Irishman Nirbhasa Magee is set to become the first Irish person to complete the world’s longest road race, The Self Transcendence 3,100 Mile Race, finishing an epic 52-day run in Queens, New York.

Covering the distance by repeatedly pacing around a one and a half mile loop, there are places where Magee walks to take the pressure off the joints and feet. Apart from these brief interludes from running, and bathroom breaks, however, the runners continue around the same block from 6 am to midnight every day without fail.

He doesn’t even break to talk to IrishCentral but keeps running as he answers questions, barely seeming out of breath. Runners can’t afford to take breaks if they ever hope to complete the average pace of 60 miles a day; that is, they cover the length of two marathons every day for 52 days in a row.

Founded by meditation teacher and fitness advocate Sri Chinmoy in 1977, The Self Transcendence 3,100 Mile Race is the longest certified road race in the world.

This week, Magee, a native of Summerhill, Co. Meath who holds a PhD in Theoretical Physics, is set to complete the 3,100 mile race which began on June 14.

Speaking to IrishCentral, last week, Magee had mixed feelings about finally reaching the finish line.

“There’s still four or five days to go; it's still so long away, so it’s tough mentally at the moment,” he said.

“I take each day the same as any other day and try not to think about the end because it’s too much to comprehend.”

The race is a mental and physical struggle with runners constantly eating on the go and keeping their minds occupied. Helpers pass Magee a cup of water or a cup of food each time he completes a loop, amassing the 7,000-10,000 calories he needs to keep going every day.

Keeping the body in tip top shape is not the only concern of the multi-day runner. Spending long stretches of time running with only your thoughts for company is tough mentally as well.

“I try to keep my mind as silent as possible,” Magee admits. “I practice meditation and keeping the mind still, being grateful and happy. That’s preferred, but sometimes it’s different. I’m running for 18 hours a day so I have my mp3 player and sometimes I have music or an audio-book but in general it’s spent meditating.

“It’s one of the nice things about running around the same loop because there’s no external stimulation, it’s very peaceful.”

“You need mental concentration on the road as much as possible and to stay on the road as much as possible,” Magee  tells IrishCentral.

“Certain things you have to do; you have to go to the bathroom, look after your foot but apart from that you need to stay concentrated all the time.”

Magee began meditating some years ago under the tutelage of Sri Chinmoy. Chinmoy is a great advocate of sport and the healing it can have on the mind and he would often organize long distance runs. It was through this that Magee came to attend his first multi-day race.

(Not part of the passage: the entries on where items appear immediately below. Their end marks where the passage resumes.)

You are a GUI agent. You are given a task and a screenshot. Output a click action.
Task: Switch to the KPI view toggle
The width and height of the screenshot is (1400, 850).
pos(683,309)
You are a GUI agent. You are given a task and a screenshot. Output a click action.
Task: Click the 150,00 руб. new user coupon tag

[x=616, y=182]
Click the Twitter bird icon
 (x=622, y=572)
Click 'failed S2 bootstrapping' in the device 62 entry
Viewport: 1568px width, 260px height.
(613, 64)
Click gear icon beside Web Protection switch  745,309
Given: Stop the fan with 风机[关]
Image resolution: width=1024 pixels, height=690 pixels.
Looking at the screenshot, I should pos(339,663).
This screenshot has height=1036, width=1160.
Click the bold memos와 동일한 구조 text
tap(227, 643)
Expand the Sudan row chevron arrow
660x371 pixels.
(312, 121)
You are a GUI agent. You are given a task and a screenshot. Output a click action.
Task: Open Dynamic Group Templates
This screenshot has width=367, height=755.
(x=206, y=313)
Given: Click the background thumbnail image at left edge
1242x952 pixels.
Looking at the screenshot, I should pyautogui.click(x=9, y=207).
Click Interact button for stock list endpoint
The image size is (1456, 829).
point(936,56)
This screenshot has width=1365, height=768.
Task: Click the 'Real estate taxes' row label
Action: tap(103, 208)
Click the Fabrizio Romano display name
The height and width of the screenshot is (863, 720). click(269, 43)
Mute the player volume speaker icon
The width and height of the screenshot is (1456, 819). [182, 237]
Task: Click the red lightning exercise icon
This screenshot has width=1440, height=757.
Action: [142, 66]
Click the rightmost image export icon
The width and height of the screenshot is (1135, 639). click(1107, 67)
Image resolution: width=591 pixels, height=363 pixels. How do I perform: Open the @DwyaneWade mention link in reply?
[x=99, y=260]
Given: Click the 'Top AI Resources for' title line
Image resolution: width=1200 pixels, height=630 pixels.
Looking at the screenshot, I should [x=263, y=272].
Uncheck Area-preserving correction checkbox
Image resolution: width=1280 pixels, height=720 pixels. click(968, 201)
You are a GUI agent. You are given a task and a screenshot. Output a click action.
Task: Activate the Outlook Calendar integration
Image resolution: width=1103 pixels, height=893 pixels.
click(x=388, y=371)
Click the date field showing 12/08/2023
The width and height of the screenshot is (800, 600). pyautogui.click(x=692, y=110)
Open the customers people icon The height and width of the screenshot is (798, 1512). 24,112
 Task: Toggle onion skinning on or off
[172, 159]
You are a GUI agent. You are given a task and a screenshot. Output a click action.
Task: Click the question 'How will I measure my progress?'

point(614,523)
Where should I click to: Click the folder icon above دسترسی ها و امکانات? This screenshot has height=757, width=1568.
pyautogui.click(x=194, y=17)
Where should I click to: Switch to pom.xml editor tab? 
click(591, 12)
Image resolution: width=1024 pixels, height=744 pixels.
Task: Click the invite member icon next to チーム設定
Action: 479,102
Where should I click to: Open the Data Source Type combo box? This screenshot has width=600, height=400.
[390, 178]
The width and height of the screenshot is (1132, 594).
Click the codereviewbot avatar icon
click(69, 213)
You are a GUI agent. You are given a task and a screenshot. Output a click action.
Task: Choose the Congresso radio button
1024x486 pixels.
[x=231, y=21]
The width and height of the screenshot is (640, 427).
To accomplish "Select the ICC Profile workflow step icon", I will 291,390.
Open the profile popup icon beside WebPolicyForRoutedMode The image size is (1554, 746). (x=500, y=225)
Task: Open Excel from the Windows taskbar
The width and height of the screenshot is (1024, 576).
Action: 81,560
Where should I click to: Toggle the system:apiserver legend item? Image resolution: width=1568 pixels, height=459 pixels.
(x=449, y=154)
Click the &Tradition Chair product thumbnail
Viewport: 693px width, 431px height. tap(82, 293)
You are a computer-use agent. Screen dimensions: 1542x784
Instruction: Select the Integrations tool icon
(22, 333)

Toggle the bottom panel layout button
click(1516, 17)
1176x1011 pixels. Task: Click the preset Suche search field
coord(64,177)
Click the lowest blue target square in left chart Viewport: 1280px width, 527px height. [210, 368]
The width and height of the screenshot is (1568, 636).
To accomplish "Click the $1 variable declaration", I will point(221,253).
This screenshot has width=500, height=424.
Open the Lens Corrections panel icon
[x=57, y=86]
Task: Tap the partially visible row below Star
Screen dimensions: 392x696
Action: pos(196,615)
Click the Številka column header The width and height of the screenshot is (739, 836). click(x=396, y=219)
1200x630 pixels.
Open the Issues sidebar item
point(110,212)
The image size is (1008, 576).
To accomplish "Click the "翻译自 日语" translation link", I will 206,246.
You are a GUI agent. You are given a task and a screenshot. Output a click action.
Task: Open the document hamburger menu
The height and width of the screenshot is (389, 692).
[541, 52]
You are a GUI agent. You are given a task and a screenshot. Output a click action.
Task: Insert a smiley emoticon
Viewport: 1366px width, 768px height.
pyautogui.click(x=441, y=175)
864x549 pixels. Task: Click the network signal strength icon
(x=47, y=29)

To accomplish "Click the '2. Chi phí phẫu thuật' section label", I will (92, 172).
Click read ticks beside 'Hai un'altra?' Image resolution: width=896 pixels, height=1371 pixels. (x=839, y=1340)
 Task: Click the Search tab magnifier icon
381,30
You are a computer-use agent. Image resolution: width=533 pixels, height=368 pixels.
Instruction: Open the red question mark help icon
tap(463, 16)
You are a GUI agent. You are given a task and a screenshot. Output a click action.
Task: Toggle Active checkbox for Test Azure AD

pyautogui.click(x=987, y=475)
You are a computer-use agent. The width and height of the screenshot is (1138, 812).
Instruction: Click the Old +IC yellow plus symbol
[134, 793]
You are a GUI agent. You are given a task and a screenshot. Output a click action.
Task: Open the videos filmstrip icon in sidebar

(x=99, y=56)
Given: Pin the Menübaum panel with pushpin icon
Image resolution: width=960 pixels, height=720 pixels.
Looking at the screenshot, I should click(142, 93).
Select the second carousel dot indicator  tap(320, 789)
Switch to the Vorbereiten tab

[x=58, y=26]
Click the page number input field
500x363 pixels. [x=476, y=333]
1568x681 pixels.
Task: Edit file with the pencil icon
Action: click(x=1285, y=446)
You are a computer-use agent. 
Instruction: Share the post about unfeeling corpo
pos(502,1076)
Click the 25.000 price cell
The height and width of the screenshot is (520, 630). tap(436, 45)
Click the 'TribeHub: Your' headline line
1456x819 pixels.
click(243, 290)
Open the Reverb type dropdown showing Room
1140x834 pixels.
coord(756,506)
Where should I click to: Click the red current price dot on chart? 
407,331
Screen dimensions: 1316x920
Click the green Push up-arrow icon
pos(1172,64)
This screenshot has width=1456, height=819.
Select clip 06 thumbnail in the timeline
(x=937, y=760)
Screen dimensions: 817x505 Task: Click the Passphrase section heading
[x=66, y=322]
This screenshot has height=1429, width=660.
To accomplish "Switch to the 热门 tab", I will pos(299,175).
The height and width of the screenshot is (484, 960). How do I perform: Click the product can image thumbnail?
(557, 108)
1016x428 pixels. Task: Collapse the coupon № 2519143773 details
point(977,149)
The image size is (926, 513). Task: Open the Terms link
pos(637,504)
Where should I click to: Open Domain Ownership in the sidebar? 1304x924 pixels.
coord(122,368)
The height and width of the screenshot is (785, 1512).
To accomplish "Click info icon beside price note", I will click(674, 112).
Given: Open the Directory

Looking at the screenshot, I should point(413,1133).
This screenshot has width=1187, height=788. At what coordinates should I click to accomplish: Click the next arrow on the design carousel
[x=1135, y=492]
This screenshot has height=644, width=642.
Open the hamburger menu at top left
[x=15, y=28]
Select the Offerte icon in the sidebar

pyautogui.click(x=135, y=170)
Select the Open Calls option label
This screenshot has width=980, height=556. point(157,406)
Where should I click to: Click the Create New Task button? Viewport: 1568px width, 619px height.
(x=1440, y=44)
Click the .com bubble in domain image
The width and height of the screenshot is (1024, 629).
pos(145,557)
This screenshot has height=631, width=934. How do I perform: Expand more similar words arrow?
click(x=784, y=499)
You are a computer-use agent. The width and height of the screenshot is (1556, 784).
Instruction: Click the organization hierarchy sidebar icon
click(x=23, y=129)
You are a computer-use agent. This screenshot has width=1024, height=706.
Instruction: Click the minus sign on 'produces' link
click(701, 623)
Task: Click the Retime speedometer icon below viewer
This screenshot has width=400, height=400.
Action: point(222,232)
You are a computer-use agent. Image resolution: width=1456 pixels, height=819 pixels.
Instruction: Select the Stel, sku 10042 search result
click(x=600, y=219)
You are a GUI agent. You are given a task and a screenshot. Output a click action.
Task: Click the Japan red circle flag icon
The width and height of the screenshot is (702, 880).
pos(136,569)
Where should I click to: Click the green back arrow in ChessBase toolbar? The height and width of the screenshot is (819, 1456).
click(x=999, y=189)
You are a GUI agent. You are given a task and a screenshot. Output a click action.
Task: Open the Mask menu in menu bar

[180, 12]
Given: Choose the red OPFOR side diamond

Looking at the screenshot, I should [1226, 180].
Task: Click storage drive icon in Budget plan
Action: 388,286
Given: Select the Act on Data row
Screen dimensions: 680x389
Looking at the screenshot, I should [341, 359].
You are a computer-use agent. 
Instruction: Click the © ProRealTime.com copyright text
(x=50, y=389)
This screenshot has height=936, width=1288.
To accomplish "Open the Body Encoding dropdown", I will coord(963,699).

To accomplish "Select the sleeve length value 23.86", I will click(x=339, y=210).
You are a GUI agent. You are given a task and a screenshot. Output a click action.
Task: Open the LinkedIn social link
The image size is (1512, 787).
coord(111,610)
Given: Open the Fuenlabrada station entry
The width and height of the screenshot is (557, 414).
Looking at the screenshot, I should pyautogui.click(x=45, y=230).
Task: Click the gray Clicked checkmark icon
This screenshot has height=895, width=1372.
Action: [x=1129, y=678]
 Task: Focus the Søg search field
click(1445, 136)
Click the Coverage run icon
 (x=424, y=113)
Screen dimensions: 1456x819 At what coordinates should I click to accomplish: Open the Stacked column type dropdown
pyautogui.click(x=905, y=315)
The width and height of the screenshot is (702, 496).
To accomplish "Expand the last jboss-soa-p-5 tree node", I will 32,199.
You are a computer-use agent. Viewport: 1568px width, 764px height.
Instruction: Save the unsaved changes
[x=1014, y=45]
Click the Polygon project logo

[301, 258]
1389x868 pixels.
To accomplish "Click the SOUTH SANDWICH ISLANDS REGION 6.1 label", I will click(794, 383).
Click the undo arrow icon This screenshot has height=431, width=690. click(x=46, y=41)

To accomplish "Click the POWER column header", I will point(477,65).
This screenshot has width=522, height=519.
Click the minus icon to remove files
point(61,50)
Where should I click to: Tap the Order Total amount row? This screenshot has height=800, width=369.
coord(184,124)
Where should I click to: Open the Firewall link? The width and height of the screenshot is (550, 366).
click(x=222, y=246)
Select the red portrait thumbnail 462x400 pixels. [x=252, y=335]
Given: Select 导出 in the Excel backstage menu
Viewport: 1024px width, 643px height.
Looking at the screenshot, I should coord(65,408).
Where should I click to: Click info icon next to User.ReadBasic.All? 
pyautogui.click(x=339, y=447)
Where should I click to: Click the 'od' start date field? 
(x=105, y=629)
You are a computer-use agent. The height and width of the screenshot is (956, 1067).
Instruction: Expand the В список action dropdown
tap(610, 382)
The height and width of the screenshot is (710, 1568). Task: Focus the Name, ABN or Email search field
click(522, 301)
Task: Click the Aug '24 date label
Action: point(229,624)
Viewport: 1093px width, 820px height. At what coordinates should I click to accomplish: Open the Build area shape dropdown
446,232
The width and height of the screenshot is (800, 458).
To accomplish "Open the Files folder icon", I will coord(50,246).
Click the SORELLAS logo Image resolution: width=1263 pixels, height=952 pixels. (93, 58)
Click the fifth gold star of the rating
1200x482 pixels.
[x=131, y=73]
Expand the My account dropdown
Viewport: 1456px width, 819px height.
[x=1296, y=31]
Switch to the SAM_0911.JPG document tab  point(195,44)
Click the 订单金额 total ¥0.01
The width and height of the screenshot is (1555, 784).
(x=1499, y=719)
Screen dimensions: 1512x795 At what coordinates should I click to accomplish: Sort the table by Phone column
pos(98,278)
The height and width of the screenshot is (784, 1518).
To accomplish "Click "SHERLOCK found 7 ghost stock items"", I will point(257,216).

“I would have thought you were crazy,” he says, when asked whether he ever thought he would ever find himself running such long-distance races.

“I didn’t think I was much of a runner,” he says. “I had friends who competed in them and I admired them, but I didn’t think of myself doing that even three or four years ago.”

That was until he attended a race organized by Chinmoy in Flushing, Queens in 2012 and the atmosphere and the spirit of the multi-day races got into his system.

“I had a very strong feeling and something about the atmosphere struck me,” he recalls.

He began running multi-day races in April 2013, running 622 miles in a 10-day race in New York, and 702 miles the following year, before deciding to undertake the longest race in the world.

To date only 37 people have completed the exhausting Self Transcendence race (compared to 4,000+ people that have climbed Mt. Everest and over 1,400+ people that have swam the English channel) which its founder Chinmoy sees as an opportunity for self-discovery and inner progress.

The race is open to anybody with a proven multi-day race record with many of the great ultra distance runners of the last 20 years competing. The race’s record was smashed this year by Asprihanal Aalto from Finland who finished the race on July 24 after just 40 days and 9 hours.